原料原産地が日本だけでないことを伝えると、「吉野本葛だから奈良県産の葛の根を使って奈良県で加工していると思った」と言われるお客様もおられます。ごもっともだと思います。私たちも奈良県産の葛根だけを使えたらどんなに素晴らしいだろうと思います。しかし、国産、奈良県産と産地を絞れば絞るほど安定供給は難しく、価格も10倍以上高くなります。

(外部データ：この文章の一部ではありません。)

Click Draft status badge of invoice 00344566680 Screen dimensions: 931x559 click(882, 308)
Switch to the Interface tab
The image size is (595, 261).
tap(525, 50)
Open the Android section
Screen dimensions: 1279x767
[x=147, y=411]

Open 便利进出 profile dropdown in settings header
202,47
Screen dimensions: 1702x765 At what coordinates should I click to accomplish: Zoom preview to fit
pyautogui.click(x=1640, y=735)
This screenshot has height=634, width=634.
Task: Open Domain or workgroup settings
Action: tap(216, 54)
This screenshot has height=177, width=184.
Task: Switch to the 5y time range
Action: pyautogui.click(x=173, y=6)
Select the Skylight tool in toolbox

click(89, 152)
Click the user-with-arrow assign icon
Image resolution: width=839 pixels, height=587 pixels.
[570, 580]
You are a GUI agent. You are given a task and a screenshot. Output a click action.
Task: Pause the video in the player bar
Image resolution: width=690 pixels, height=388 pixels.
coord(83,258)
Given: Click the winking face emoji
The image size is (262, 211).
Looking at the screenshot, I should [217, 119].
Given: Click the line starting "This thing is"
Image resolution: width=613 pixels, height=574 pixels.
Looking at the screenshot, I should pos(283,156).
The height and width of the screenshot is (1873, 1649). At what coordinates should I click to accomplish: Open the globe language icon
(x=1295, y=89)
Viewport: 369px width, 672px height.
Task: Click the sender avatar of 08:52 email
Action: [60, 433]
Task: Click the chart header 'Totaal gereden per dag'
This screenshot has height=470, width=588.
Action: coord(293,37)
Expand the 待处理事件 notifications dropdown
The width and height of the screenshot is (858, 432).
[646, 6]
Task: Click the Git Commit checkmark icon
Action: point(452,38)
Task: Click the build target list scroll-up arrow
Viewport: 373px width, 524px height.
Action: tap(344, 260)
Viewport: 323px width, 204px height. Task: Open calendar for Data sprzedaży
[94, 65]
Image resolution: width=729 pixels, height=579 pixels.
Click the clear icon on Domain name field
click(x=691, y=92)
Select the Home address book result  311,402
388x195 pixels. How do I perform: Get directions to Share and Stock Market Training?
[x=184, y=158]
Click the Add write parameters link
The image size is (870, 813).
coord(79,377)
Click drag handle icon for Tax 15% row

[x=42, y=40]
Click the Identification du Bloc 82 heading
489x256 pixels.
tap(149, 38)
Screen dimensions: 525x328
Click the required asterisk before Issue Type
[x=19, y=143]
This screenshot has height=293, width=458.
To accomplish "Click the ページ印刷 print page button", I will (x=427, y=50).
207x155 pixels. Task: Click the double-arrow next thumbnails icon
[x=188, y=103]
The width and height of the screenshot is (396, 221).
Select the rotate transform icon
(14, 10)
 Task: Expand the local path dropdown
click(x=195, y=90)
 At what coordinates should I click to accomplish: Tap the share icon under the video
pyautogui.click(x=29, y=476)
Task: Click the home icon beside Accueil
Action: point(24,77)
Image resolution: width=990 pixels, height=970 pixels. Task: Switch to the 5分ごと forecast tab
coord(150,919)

葛粉を知らない、食べたことのない日本人が増えている状況なのに、本物にこだわりすぎてより高級になってしまうと、日常の食から葛粉が消えてしまうのではないかと強く危惧しています。
私たちは吉野本葛という食文化を次の世代にもつないでいきたいと思っています。食文化の継承は文化の継承、民族の継承につながります。そのために今私たちにできることは葛澱粉100%を守るということ、そして、吉野晒の製法を守るということだという思いから原料については国内外から集めることで品質を安定させ、最終精製は必ず奈良で、吉野晒の製法で行うことで、安心安全で良質の吉野本葛をお届けし続けます。
このようにして吉野本葛の品質と価格を安定させつつ、次世代に繋げるために葛ソムリエという資格制度を作り、出前授業で子供たちに葛に見て触れて味わってもらう活動をするほか、国産の葛根を増やすために畑での栽培方法について研究するなど、未来への継承に向けて積極的に取り組んでいます。

【追記】

■吉野本葛の種類と選び方

・吉野本葛古稀=国産の葛の根で冬季限定製造した最高級品

最上級の純国産をお求めの方は「吉野本葛古稀」をご用意しております。

・吉野本葛=葛の根を奈良県で吉野晒の製法にて精製したもの

葛澱粉100%であれば原料原産地にはこだわらない。天極堂が責任を持って吉野晒の製法で精製していればいいと思われる方は「吉野本葛」をご利用ください。

・吉野葛=葛澱粉に他の澱粉が混ざっているもの

「吉野葛」は土産物屋や量販店で販売されることがあります。一括表示の原材料名を見れば「葛澱粉、澱粉」あるいは「葛澱粉、甘藷澱粉」などの記載があります。吉野本葛より安価であるため、気軽に使いやすい商品です。

・並葛=葛澱粉0%

「並葛」には葛澱粉は全く入っておりません。葛の効果効能は全くありません。葛であることにこだわりがなければ、米粉などと共に小麦フリーの料理を作る時にとても便利です。

■地域団体商標について

天極堂を含む奈良県内の製葛業者4社では「吉野本葛」並びに「吉野葛」の地域団体商標を取得しております。これは、県外の業者が「吉野」と名付けたり、本葛が数パーセントしか入っていない商品が出回る中、吉野本葛の品質を正しくお客様に認識してもらう手段が必要と考え、2007年に登録したものです。
尚、指定商品または指定役務に「奈良県吉野地方産のくず粉」とあるのは、商品の特徴に「奈良県で製造または加工(少なくとも精製加工を行うものに限る)された葛粉のことです。」と記載している通り、原料原産地ではなく「最終加工地」を表しております。